318. Maximum Product of Word Lengths

318. Maximum Product of Word Lengths

An example of the Bit Masking Technique

Problem statement

Given a string array words, return the maximum value of length(word[i]) * length(word[j]) where the two words do not share common letters. If no such two words exist, return 0.

Example 1

Input: words = ["abcw","baz","foo","bar","xtfn","abcdef"]
Output: 16
Explanation: The two words can be "abcw", "xtfn".

Example 2

Input: words = ["a","ab","abc","d","cd","bcd","abcd"]
Output: 4
Explanation: The two words can be "ab", "cd".

Example 3

Input: words = ["a","aa","aaa","aaaa"]
Output: 0
Explanation: No such pair of words.

Constraints

  • 2 <= words.length <= 1000.

  • 1 <= words[i].length <= 1000.

  • words[i] consists only of lowercase English letters.

Solution 1: Bruteforce

For each words[i], for all words[j] with j > i, check if they do not share common letters and compute the product of their lengths.

Code

#include <vector>
#include <iostream>
using namespace std;
int maxProduct(vector<string>& words) {
    int maxP = 0;
    for (int i = 0; i < words.size(); i++) {
        vector<bool> visited(26, false);
        for (char c : words[i]) {
            visited[c - 'a'] = true;
        }        
        for (int j = i + 1; j < words.size(); j++) {
            bool found = false;
            for (char c : words[j]) {              
                if (visited[c - 'a']) {
                    found = true;
                    break;
                }
            }
            if (!found) {
                maxP = max(maxP, (int) (words[i].length() * words[j].length()));
            } 
        }
    }
    return maxP;
}
int main() {
    vector<string> words{"abcw","baz","foo","bar","xtfn","abcdef"};
    cout << maxProduct(words) << endl;
    words = {"a","ab","abc","d","cd","bcd","abcd"};
    cout << maxProduct(words) << endl;
    words = {"a","aa","aaa","aaaa"};
    cout << maxProduct(words) << endl;
}
Output:
16
4
0

Complexity

  • Runtime: O(N^2**M), where N = words.length, M = avg(words[i].length).

  • Extra space: O(1).

Solution 2: Checking common letters using bit masking

You can map a words[i] to the bit representation of an integer n by their characters like the following:

  • If the word words[i] contains the letter 'a', the bit at position 0 of n is 1.
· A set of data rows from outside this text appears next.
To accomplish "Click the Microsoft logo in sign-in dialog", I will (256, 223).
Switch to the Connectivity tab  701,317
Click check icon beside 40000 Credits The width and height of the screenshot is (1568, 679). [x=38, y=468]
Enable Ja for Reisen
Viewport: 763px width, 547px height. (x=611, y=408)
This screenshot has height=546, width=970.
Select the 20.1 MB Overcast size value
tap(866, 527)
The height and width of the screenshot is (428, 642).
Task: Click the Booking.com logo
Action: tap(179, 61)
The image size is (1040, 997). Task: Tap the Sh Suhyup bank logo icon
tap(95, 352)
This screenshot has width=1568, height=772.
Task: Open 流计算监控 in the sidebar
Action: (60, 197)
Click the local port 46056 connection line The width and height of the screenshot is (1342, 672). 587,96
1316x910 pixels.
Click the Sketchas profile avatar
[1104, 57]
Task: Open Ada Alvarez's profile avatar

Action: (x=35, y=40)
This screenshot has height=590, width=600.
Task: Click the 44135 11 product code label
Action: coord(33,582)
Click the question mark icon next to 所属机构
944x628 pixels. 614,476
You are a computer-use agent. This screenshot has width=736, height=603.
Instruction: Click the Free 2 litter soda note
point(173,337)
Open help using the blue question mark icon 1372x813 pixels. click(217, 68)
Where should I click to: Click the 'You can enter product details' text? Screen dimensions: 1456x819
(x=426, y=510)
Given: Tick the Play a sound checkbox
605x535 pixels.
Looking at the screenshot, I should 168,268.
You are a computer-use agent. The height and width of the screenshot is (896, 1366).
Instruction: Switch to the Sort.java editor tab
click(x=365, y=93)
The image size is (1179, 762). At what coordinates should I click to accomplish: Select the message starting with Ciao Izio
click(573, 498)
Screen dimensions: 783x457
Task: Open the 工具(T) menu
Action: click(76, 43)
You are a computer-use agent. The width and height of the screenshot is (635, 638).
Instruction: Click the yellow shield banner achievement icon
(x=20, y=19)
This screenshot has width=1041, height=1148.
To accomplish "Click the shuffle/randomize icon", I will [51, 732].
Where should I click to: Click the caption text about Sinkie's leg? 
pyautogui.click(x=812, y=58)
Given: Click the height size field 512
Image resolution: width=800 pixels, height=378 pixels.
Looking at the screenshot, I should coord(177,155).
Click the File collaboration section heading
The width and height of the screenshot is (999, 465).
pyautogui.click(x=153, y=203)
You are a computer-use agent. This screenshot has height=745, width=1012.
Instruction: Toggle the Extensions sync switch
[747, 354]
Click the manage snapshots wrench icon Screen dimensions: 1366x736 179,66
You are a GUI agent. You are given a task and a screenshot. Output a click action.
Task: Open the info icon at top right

  • If the word words[i] contains the letter 'b', the bit at position 1 of n is 1.

  • ...

  • If the word words[i] contains the letter 'z', the bit at position 25 of n is 1.

Then to check if two words have common letters, you just perform the bitwise operator AND on them.

For Example 1:

  • The word "abcw" is mapped to 00010000000000000000000111.

  • The word "baz" is mapped to 10000000000000000000000011.

  • "abcw" & "baz" = 00000000000000000000000011. This value is not zero, which means they have common letters.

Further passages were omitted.